▶ [WHAT YOU ARE ASKED TO DO]:
Return every line from the items below that contains the string "green", copying each one unchanged. Case counts.

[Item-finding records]
◆ ◆ ◆

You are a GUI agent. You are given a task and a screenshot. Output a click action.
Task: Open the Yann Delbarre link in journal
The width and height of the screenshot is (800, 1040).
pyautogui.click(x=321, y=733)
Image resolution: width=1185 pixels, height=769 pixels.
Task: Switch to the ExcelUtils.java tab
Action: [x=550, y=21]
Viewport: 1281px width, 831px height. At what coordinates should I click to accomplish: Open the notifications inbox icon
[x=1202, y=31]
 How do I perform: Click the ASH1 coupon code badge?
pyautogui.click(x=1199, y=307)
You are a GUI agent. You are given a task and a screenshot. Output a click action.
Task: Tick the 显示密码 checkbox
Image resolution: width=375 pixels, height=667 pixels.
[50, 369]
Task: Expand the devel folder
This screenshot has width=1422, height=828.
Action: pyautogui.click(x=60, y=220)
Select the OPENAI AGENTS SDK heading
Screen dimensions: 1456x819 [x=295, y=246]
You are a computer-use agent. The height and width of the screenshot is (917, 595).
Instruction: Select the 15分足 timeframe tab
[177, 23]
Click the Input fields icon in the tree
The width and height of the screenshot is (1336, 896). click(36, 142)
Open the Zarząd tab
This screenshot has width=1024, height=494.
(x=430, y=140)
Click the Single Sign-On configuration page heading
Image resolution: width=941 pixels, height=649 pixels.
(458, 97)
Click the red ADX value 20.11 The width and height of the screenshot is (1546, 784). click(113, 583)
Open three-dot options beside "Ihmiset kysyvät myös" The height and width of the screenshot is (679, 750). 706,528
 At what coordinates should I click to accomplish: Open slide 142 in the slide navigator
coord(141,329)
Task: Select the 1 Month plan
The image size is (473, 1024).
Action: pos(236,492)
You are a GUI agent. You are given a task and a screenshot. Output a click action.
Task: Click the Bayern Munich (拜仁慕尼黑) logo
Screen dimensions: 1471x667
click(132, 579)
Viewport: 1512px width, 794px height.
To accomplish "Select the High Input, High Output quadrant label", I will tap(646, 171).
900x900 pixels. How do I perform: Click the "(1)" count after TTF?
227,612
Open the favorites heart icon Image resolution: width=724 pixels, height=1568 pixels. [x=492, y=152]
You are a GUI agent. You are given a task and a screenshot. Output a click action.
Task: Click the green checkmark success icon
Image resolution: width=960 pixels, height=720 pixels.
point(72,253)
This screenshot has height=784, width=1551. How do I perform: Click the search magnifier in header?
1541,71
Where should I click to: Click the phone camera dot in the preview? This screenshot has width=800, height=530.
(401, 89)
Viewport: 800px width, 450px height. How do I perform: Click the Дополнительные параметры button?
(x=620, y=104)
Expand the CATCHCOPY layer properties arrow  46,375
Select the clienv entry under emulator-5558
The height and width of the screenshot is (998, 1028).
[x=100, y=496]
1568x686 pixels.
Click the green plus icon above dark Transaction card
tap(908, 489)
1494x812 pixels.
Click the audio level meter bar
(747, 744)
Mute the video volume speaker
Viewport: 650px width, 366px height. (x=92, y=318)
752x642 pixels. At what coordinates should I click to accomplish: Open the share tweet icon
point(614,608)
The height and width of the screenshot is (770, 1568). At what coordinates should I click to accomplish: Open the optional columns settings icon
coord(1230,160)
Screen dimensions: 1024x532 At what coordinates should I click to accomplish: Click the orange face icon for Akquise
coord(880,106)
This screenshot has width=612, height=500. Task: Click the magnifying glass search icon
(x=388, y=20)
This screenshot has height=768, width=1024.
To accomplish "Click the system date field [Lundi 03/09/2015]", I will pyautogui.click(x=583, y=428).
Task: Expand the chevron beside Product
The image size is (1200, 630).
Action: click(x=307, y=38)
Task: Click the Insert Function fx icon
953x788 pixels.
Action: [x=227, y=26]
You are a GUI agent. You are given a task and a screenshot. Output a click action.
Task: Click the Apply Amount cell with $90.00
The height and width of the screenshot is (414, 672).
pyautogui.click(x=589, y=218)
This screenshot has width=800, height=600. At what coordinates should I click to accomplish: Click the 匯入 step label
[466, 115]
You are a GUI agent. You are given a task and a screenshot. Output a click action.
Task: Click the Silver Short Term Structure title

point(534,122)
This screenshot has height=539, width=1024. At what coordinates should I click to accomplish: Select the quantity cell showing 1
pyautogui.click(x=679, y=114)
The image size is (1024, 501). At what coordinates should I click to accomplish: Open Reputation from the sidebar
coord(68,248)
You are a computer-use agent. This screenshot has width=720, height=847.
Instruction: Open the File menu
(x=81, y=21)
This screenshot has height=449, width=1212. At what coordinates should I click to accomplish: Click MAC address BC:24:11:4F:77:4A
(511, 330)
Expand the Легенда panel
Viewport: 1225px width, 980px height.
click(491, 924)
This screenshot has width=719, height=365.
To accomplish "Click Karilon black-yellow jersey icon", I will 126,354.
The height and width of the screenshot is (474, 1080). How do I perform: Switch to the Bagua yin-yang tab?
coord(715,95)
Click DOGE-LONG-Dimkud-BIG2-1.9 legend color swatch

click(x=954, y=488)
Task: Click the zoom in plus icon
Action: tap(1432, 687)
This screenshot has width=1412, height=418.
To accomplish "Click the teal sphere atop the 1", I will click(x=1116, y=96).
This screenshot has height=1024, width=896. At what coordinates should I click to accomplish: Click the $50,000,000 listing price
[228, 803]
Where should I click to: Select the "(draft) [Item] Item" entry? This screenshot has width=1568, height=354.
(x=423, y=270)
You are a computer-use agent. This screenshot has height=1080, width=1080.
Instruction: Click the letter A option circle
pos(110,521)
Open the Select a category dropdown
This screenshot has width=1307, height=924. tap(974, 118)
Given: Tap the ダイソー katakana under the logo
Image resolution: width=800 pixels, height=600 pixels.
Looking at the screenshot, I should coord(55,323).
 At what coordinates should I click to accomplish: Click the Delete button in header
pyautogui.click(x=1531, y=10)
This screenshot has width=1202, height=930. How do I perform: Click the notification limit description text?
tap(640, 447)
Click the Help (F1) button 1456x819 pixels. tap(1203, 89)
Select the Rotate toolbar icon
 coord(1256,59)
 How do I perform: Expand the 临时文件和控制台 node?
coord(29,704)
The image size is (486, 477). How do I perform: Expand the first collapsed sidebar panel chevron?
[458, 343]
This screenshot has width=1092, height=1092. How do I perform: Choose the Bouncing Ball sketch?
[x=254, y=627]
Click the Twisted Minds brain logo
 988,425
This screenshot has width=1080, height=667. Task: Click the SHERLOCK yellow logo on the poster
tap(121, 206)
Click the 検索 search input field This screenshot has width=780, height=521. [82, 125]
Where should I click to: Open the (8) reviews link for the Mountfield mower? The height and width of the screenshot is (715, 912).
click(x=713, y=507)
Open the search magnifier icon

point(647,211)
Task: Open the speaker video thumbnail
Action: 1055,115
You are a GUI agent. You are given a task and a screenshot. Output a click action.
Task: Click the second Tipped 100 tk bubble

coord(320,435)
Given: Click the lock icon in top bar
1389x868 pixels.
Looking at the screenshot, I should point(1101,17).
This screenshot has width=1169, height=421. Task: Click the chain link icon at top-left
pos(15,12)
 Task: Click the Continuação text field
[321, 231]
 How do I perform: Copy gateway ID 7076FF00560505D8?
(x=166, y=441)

◆ ◆ ◆

▶ [FINISHED TASK]:
Task: Click the green checkmark success icon
Click the green plus icon above dark Transaction card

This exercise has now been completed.